A sheet cake is a single-layer cake baked in a flat, rectangular pan called a sheet pan or a jelly roll pan.
Whoever invented the sheet cake is a genius. Sheet cakes are the easiest type of cake to make. They're generally made with pantry staples and no fancy plating is needed since slices are served straight from the pan.
Sheet cakes are also easy to cut, just cut slices as you would brownies or dessert bars and you can decorate them very nicely, as we did with this pineapple sheet cake.
Ingredient Notes
See recipe box below for ingredient amounts and full recipe instructions.
For the cake
- Flour: Use all-purpose flour (plain flour).
- Sugar, salt, nutmeg, and vanilla extract: For excellent flavor.
- Baking soda: Gives the cake a little lift.
- Egg: An egg provides structure in cakes and one large egg is all you need.
- Pineapple: This recipe calls for using 1 (8-ounce) can of crushed pineapple. The pineapple juice from the can provides just the right amount of liquid to make a perfect cake batter, so no milk is necessary.
- Nuts: Use peanuts, pecans, or walnuts.
For the frosting
- Softened cream cheese
- Softened butter
- Powdered sugar
- Nuts
How To Make This Recipe
- The ingredients are mixed together in a large bowl, then poured into a lightly buttered quarter sheet pan.
- The pineapple cake bakes for 25 minutes.
- After the cake has cooled, make the buttercream frosting using powdered sugar, cream cheese, and butter and spread it over the top of the cake.

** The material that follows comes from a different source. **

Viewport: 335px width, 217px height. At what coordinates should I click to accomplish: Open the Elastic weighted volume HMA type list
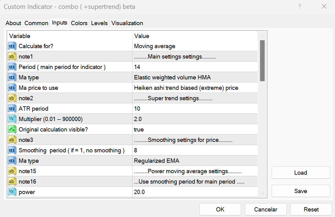click(172, 78)
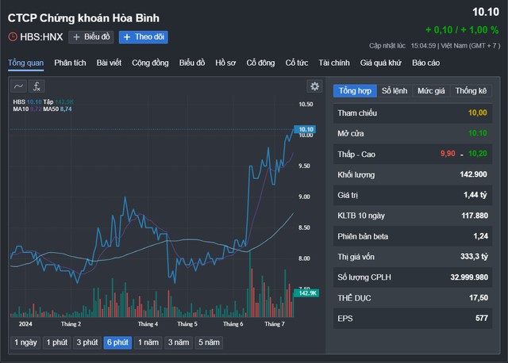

Ways To Use Leftover Ingredients
If you have any ingredients left over from this sheet cake recipe, you might consider using them in any of these single serving and small batch recipes:
- Flour: Biscuits, Mini Pound Cake, Shortbread Cookies
- Sugar: Deep Dish Chocolate Chip Cookie, Pecan Pie, Lemon Meringue Pie
- Nutmeg: Alfredo Sauce, Apple Galette, Tuna Casserole
- Eggs: Cheesy Baked Eggs, Quiche Lorraine, Bread Pudding
- Vanilla: Vanilla Cupcakes, Vanilla Pudding, Tiramisu
- Pineapple: Pineapple Oat Cake, Pineapple Upside Down Cake, Pineapple Lime Jello Salad
- Nuts: Chocolate Candy Clusters, Microwave Fudge, Granola
Frequently Asked Questions
Typically, a sheet cake will feed a lot of people. That's why it's a great dessert to bring to a potluck.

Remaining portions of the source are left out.